L'usine de salaison du Resto présente une organisation fonctionnelle typique des établissements de transformation romains, adaptée aux contraintes spécifiques de la production de condiments marins. Le plan général articule un bâtiment rectangulaire autour d'une cour centrale ouverte, schéma que l'on retrouve dans les insulae artisanales de nombreuses villes romaines. Cette disposition facilitait la circulation des matières premières — poissons fraîchement pêchés — depuis l'extérieur vers les zones de travail, tout en permettant une aération naturelle indispensable au processus de fermentation. L'élément architectural le plus remarquable demeure la batterie de quatre cuves de salaison disposées en série. Ces bassins maçonnés, de dimensions probablement comprises entre deux et quatre mètres de côté pour une profondeur d'un à deux mètres, sont les véritables instruments de production du site. Deux d'entre elles conservent leur revêtement interne en opus signinum — un mortier hydraulique à base de tuileau concassé mélangé à de la chaux — dont la teinte rosée caractéristique et la résistance à l'eau en faisaient le matériau de choix pour tous les contenants liquides romains, des piscines aux réservoirs d'eau en passant par ces cuves à fermentation.
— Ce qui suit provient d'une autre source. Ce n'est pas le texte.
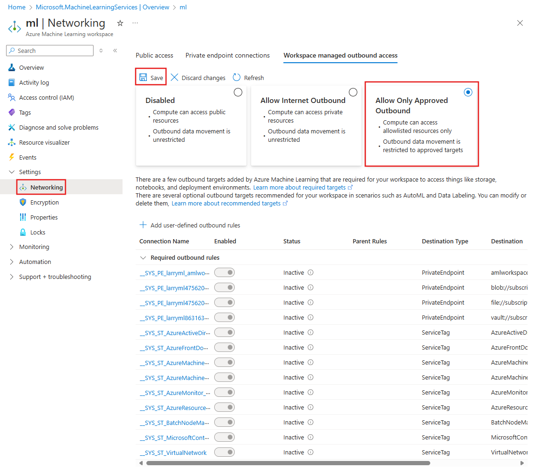Collapse the Settings section in sidebar
Image resolution: width=535 pixels, height=468 pixels.
pos(12,172)
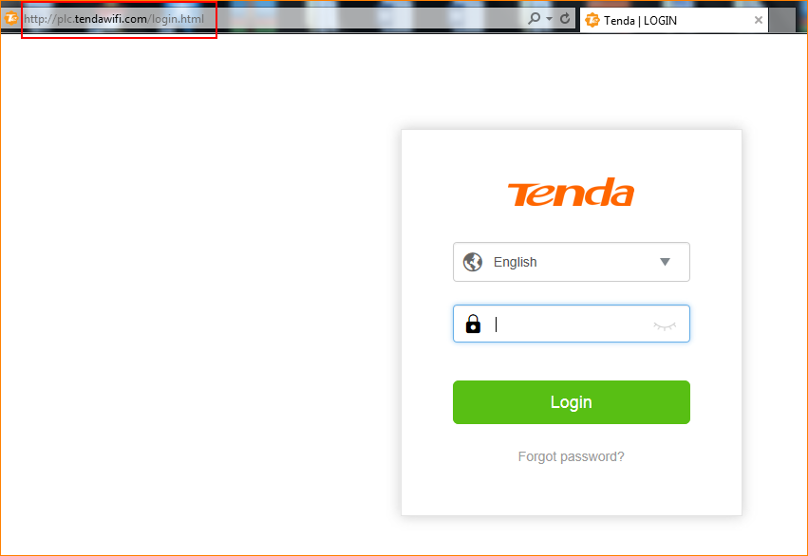Click the orange Tenda logo
The width and height of the screenshot is (808, 556).
pos(571,192)
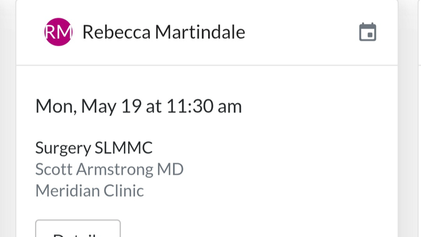
Task: Open the Meridian Clinic location
Action: tap(89, 191)

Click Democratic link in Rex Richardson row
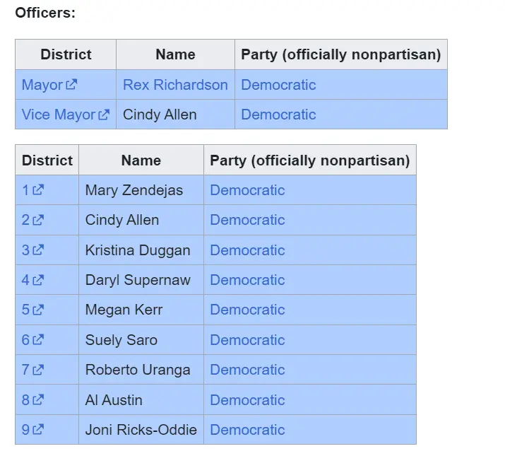click(278, 85)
Les matériaux de construction utilisés reflètent les ressources locales de l'Armorique romaine : granite et schiste pour les maçonneries, mortier de chaux pour les joints, tegulae et imbrices pour la couverture des espaces fermés. L'ensemble révèle une construction soignée, investissement économique conséquent témoignant de la rentabilité anticipée de l'activité, dans un contexte où la production de garum de qualité atlantique pouvait rivaliser commercialement avec les productions méditerranéennes.